**Tasks to perform**
1 – Answer these from the Tacoma passage:
(a) Who was the editor of City Lights Books?
(b) Where did Charles Manson learn to play guitar?
(c) Dashiell Hammett found inspiration for the prototype of what kind of novel?
2 – Write out the words of the Tacoma passage, starting with "Neko Case speaks, or" and going on through "than he started.".

--- START Page text ---

Neko Case speaks, or at least sings, of Tacoma, albeit reluctantly.
Richard Brautigan’s poetry and novels were surreal and sarcastic, creative and insightful in a way perhaps unique to those from Tacoma. Lawrence Ferlinghetti, editor of City Lights Books (San Francisco) said of him, “As an editor I was always waiting for Richard to grow up as a writer. It seems to me he was essentially a naïf, and I don’t think he cultivated that childishness, I think it came naturally. It was like he was much more in tune with the trout in America than with people.”
Doesn’t that sound like a typical flannel and denim Tacoma person?
Charles Manson was a petty thief until he spent time at McNeil Island. While he was there he learned to play guitar and encountered New Age ideas. Yes, this was the early 1960s. He too, left Tacoma a different person than he started.
A generation earlier, Dashiell Hammett found inspiration for the proto-type of the dark, drizzly noir novel with the curmudgeonly crumpled detective moving ever more deeply into the unknown and nearly indecipherable mystery of mixed human motives, muddled misunderstandings and deep and darker suspicions.

--- END Page text ---
--- START Records shown ---

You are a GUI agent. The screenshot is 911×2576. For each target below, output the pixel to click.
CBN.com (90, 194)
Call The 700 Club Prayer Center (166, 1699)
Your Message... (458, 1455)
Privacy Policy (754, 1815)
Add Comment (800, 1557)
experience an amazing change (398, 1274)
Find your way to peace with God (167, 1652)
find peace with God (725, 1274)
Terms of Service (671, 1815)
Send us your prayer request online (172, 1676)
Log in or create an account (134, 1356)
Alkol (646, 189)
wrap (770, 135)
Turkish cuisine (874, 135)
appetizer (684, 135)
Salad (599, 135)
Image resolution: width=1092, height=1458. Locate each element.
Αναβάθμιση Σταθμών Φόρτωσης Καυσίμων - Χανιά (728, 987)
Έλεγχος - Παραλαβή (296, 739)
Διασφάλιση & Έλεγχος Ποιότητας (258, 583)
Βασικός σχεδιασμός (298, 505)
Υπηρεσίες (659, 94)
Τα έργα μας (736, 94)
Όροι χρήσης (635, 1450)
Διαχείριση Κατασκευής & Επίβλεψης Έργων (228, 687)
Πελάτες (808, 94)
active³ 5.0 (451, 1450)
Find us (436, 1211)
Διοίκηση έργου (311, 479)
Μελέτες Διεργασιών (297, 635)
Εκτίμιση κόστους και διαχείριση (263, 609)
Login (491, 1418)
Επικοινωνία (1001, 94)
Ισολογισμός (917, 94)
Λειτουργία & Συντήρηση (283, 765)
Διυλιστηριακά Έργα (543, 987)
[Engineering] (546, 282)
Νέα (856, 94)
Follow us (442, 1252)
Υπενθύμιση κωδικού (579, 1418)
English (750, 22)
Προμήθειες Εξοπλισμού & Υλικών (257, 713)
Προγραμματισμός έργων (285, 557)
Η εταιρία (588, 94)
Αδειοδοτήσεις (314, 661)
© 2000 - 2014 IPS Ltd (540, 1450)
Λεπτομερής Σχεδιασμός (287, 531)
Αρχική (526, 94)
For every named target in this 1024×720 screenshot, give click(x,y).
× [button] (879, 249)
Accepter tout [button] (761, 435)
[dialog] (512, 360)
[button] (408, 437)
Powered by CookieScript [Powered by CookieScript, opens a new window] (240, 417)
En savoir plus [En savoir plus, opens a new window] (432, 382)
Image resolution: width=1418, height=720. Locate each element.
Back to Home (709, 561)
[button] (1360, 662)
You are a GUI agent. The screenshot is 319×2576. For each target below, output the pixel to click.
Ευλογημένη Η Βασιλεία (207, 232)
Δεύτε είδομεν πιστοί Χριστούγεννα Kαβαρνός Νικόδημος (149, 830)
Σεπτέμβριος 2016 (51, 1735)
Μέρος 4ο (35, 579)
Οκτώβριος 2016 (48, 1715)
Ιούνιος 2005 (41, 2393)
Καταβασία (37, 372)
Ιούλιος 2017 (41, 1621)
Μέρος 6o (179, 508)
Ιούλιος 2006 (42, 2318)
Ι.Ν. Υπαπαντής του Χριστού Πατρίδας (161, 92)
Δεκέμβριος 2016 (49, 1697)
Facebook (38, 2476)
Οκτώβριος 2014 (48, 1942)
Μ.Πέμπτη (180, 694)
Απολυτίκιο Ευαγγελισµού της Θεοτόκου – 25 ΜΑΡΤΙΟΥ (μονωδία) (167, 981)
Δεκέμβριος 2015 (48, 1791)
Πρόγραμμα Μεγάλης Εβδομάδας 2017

--- END Records shown ---

**Correct answers**
1 –
(a) Lawrence Ferlinghetti
(b) McNeil Island
(c) The dark, drizzly noir novel

2 –
Neko Case speaks, or at least sings, of Tacoma, albeit reluctantly.
Richard Brautigan’s poetry and novels were surreal and sarcastic, creative and insightful in a way perhaps unique to those from Tacoma. Lawrence Ferlinghetti, editor of City Lights Books (San Francisco) said of him, “As an editor I was always waiting for Richard to grow up as a writer. It seems to me he was essentially a naïf, and I don’t think he cultivated that childishness, I think it came naturally. It was like he was much more in tune with the trout in America than with people.”
Doesn’t that sound like a typical flannel and denim Tacoma person?
Charles Manson was a petty thief until he spent time at McNeil Island. While he was there he learned to play guitar and encountered New Age ideas. Yes, this was the early 1960s. He too, left Tacoma a different person than he started.